3) Kid AI is capital city and said city is also the large mass relay the antagonist from ME1 wanted to open (Said Kid AI controls reapers and sets their agenda), Said kid could have opened large mass relay invalidating either ME1 for doing that or ME3 for existing.

4) Green ending involves sci-fi that broke suspension of disbelief. To stop the cycle of reaping organics to stop synthetics from being made, the solution is apparently to merge all organics with synthetics making galactic peace. (How this achieves peace is not explained but apparently trees, bacteria, viruses, flys are all cybernetic now. And will somehow magically stay cybernetic for no particular reason)
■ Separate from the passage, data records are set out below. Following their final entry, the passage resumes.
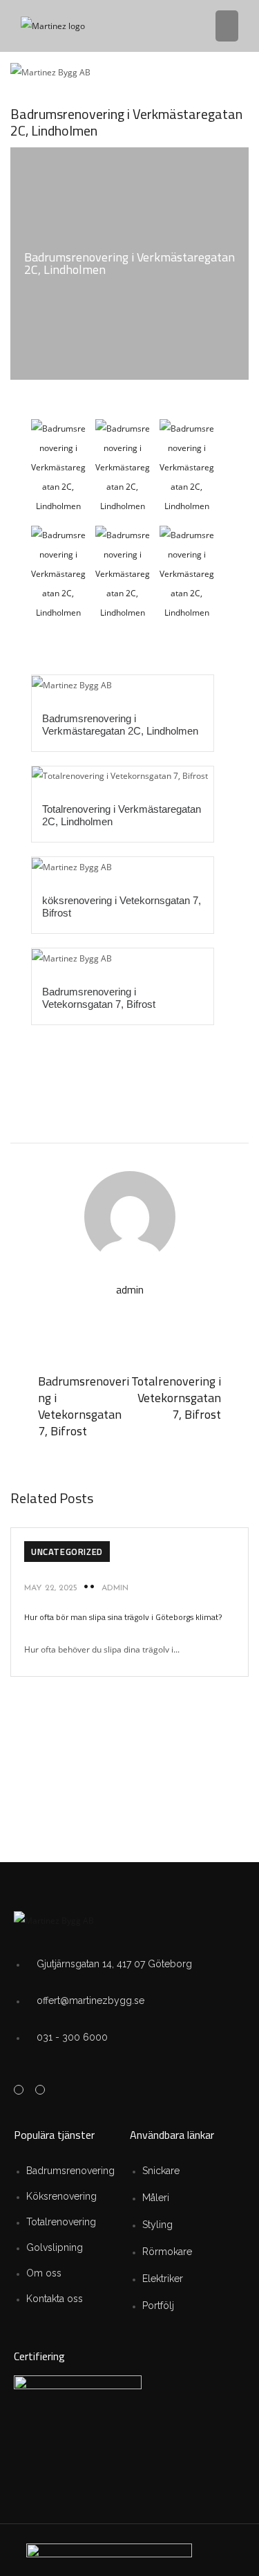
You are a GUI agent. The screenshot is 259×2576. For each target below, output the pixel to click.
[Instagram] (40, 2090)
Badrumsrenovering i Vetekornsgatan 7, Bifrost (98, 998)
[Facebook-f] (18, 2090)
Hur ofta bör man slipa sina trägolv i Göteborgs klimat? (123, 1616)
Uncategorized (67, 1551)
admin (115, 1588)
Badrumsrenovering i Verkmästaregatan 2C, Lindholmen (120, 724)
5) All endings involve the destruction of the Mass Effect FTL network (Slow FTL still exists) this is apparently a necessary sacrifice to allow the galaxy to rebuild without(R)/with(BG) reapers still around… Only problem is that all their tech is still based off the mass effect tech found in the relays and the only thing they know is also the easiest to rebuild. Basically turning the “freedom” thing into a massive setback for the galaxy.

6) Also FTL network loss is an inferred holocaust for the earth and the stranded fleets (20+ years to return, if they had the fuel) by now the gates afforded long range logistics and colonies supplied the fuel, raw material, and food needed to sustain extreme high density capital worlds. Now without the network all those worlds and even some colonies will just undergo massive die offs. Probably a little more dark than they were predicting.

7) Said capital space station is in earth orbit and weighs 7.11 billion tons in Red even if earth isn’t razed by misfire red then you get a metal rain of fire to top that off.

Oh and we haven’t even started with the plot holes,

a) Before beamup team members with you vanish and disappear to ship jumping away

b) Teleport up see three characters without suddenly with only one path to the room. Also minor note your arm should get chopped off as its hanging over the ledge that goes flush after the whole elevator beam of light thing. (Maybe all those moving walls dropped them on top but its quite unclear)

c) If you do survive and you can, you end up back on earth somehow even though you technically should be spaced.

Now all these little details can be explained away with a it was all a dream or indoctrination attempt or just plain bad writing.

Its amazing how contrasting the end is to the bulk of the game and its so contrasting it just drowns out the rest. The despair level is extreme (Most likely dead protagonist, magic teleporting team member stranded on unknown world, galaxy sent back to local systems era, massive population die offs, leadership stuck on earth, and possible genocide of peaceful synthetics that you just made peace with possibly)

Also two races stuck in earth system can’t eat earth grown food.

Then if your do a new game plus or imported ME2 savefile you get the “it was all a story” exposition at the very end. Then it says to wait for DLC…

John Bowman

On March 16, 2012 at 1:34 pm

Good article and interesting. ME3 is an amazing game so far (not finished yet).

It’s a shame about these zero-bombing campaigns since no longer can I get an objective opinion from “users”, it’s basically corrupted by disengenuous, intolerant and largely immature kids (I assume they are mainly <21 years old).

My theory is that these so called "protests" are most likely some form of herd mentality that has emerged from social networking. Nitpickers and haters seem to come out in force for the big profile games and its unsurprising there can at times be orchestration of zero-bombing such as the case with DA2, ME3 and potentially increasingly more games. This may explain why some games are targets while others are less susceptible. Bioware is an unlucky position to have a divisive, somewhat aggressive, and excessively opinionated fan base

Solution. Do not allow user scores until the game is well into release. Users have to write a review of at least 300 words – that is screened for plagiarization. Badly written reviews are disallowed. Users who plagiarize others review are immediately banned.